さらに、日本の江戸時代には、もっと驚くような「おなら」にまつわる職業があったと言われています。それは「屁負比丘尼(へおいびくに)」と呼ばれる女性たちです。彼女たちは、武家や裕福な商家といった良家の娘に付き添い、もし娘が人前でうっかりおならをしてしまった際に、すかさず「失礼いたしました、ただいまのは私のおならでございます」と、その「罪」や「恥」を肩代わりするという、にわかには信じがたい役目を担っていたそうです。(「屁負比丘(へおいびく)」や「科負比丘尼(とがおいびくに)」といった呼び名もあったようです。)当時の身分の高い女性にとって、人前での放屁がいかに面目を失うことであったか、そしてそれを隠すためにこのような専門の職業まで存在したというのは、現代から見ると非常にユニークな文化と言えるでしょう。

医療との関わりも?

かつては、医師が患者のおならの臭いや音、回数などを、その人の健康状態や消化器系の調子を判断するための、一つの手がかりとしていた時代もあったようです。(もちろん、現代の精密な医療検査が発達した今日では、そのような診断方法は行われていません。)

人間だけじゃない? 動物たちのおならの世界

実は、おならをするのは、私たち人間だけではありません。犬や猫といった身近なペットが「ブッ」とやるのを聞いたことがある人も多いでしょう。ほとんどの哺乳類は、私たち人間と同じように、消化の過程で発生したガスをお尻から排出します。

特に、牛、馬、羊、ヤギといった草食動物は、大量の草を食べるため、その草に含まれるセルロースなどの食物繊維を、胃や腸の中にいる特殊な微生物の力で大量に発酵させて消化しています。この発酵の過程で、非常に多くのメタンガスが発生することが知られています。牛のゲップやおならに含まれるメタンガスは、地球温暖化の原因となる温室効果ガスの一つとしても、近年大きな注目を集めており、家畜の飼育方法の改善などが研究されています。

哺乳類以外でも、魚類の一部(例えば、ニシンなどが、仲間とのコミュニケーションや、浮力調整のために、肛門から泡(ガス)を出すことが知られています)や、鳥類(ただし量は少ないようです)、そして昆虫(例えば、シロアリなどが、木材を分解する過程でメタンガスを発生させる)にも、おならに似たガスを排出する種がいることがわかっています。

ちょっと怖い話ですが、おならのガスに含まれる水素やメタンは、燃える性質(可燃性)を持っています。そのため、非常に稀なケースではありますが、ライターの火などが偶然おならに引火して、お尻に火がついて火傷を負ってしまった、という事故も実際に報告されています。特に、病院での手術中など、電気メスなどの火気を使う場面では、腸内に可燃性ガスが溜まっていると危険なため、注意が必要とされることもあります。)

まとめ:おならと上手に、そして健康に付き合おう!

誰の身にも起こる、ごく自然で、そして時には私たちをちょっと困らせたり、笑わせたりする生理現象、「おなら」。その正体は、主に口から飲み込んだ空気と、お腹の中の働き者である腸内細菌たちが、私たちが食べたものを分解する過程で作り出すガスが混ざり合ったものでした。

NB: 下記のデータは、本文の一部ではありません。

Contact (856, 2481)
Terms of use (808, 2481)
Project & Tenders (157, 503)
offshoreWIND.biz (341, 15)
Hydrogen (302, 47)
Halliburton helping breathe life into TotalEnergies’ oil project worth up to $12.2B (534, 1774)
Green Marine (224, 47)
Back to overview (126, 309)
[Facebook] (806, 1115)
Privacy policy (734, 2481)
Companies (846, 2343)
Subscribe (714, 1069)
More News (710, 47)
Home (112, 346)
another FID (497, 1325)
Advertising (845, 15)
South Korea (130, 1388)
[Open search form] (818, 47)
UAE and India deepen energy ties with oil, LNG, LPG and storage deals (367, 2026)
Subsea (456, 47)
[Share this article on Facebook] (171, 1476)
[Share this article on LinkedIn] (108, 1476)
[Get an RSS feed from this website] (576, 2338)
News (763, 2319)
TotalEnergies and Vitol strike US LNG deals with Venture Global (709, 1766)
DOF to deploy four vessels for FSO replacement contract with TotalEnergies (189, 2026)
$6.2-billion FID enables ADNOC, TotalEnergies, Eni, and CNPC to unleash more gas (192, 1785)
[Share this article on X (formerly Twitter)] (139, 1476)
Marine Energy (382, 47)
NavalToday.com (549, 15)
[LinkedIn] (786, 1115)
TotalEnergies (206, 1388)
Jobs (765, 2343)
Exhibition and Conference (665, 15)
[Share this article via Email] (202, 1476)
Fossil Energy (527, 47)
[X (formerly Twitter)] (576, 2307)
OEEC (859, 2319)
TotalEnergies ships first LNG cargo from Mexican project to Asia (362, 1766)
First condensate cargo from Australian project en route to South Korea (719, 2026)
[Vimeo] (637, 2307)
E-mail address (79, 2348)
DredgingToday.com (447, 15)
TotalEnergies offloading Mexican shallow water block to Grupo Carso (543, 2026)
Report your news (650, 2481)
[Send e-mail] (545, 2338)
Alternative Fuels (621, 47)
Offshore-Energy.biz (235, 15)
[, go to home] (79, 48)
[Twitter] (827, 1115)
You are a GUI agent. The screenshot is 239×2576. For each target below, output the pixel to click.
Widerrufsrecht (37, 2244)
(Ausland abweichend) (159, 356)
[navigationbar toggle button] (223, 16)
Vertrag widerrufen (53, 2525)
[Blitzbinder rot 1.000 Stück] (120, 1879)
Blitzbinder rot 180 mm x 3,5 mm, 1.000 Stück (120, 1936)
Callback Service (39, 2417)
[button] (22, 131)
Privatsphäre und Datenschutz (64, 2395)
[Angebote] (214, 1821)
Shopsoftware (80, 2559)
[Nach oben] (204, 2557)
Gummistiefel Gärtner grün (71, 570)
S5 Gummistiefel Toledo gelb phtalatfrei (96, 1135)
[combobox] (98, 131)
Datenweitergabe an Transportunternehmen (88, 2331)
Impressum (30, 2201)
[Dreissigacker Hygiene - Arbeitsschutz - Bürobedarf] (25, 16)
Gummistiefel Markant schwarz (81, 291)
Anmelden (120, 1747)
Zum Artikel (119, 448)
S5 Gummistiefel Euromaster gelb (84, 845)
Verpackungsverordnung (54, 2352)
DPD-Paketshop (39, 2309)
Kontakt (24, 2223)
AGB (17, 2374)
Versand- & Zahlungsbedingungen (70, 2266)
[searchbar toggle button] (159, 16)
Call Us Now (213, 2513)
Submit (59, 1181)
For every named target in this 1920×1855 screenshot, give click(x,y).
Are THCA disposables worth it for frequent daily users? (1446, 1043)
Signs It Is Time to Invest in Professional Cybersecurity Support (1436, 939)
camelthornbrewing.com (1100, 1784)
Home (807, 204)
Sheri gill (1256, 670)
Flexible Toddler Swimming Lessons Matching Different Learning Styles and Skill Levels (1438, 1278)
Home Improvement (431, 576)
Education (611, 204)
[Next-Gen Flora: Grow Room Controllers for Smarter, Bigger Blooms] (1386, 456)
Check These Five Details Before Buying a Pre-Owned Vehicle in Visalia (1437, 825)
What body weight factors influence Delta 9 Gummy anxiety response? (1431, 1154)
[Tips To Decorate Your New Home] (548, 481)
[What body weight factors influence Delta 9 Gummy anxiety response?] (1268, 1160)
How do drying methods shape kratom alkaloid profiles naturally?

そして、その大部分は実は臭いのないガスで、あの独特の「香り」を生み出しているのは、ごくごく微量に含まれる硫黄を含むガスたちだった、というわけです。

おならの音の大きさや、臭いの強さは、食べたものや、その時の腸内環境、そしてガスの出し方によって、実に様々に変化します。我慢しすぎるのは体にとってあまり良くありませんが、あまりにも回数が多かったり、普段と違う異常な臭いが長く続いたり、あるいは他のお腹の不調(腹痛、下痢、便秘など)を伴ったりするような場合は、それは体からの何らかのサインかもしれませんので、一度お医者さんに相談してみるのが良いかもしれません。

ちょっと恥ずかしくて、なかなか大っぴらには話しにくい「おなら」のこと。でも、その仕組みや原因を知ってみると、意外と奥が深く、私たちの体や健康について、そして時には文化や歴史についてまで、多くのことを教えてくれる、興味深い存在だと思いませんか?

健康な腸内環境を心がけ、バランスの取れた食事をし、そして社会的なマナーを守りながら、上手におならと付き合っていく。それが、私たちの日々の快適な生活につながるのかもしれませんね。

本記事は、おならに関する一般的な知識や興味深い情報を提供することを目的としており、医学的なアドバイスや診断に代わるものではありません。健康に関するご心配や具体的な症状をお持ちの場合は、必ず医師や医療専門家にご相談ください。記述内容には、一般的な俗説や簡略化した表現も含まれており、全ての情報が最新の医学的知見に基づいて厳密に検証されたものではないことをご理解ください。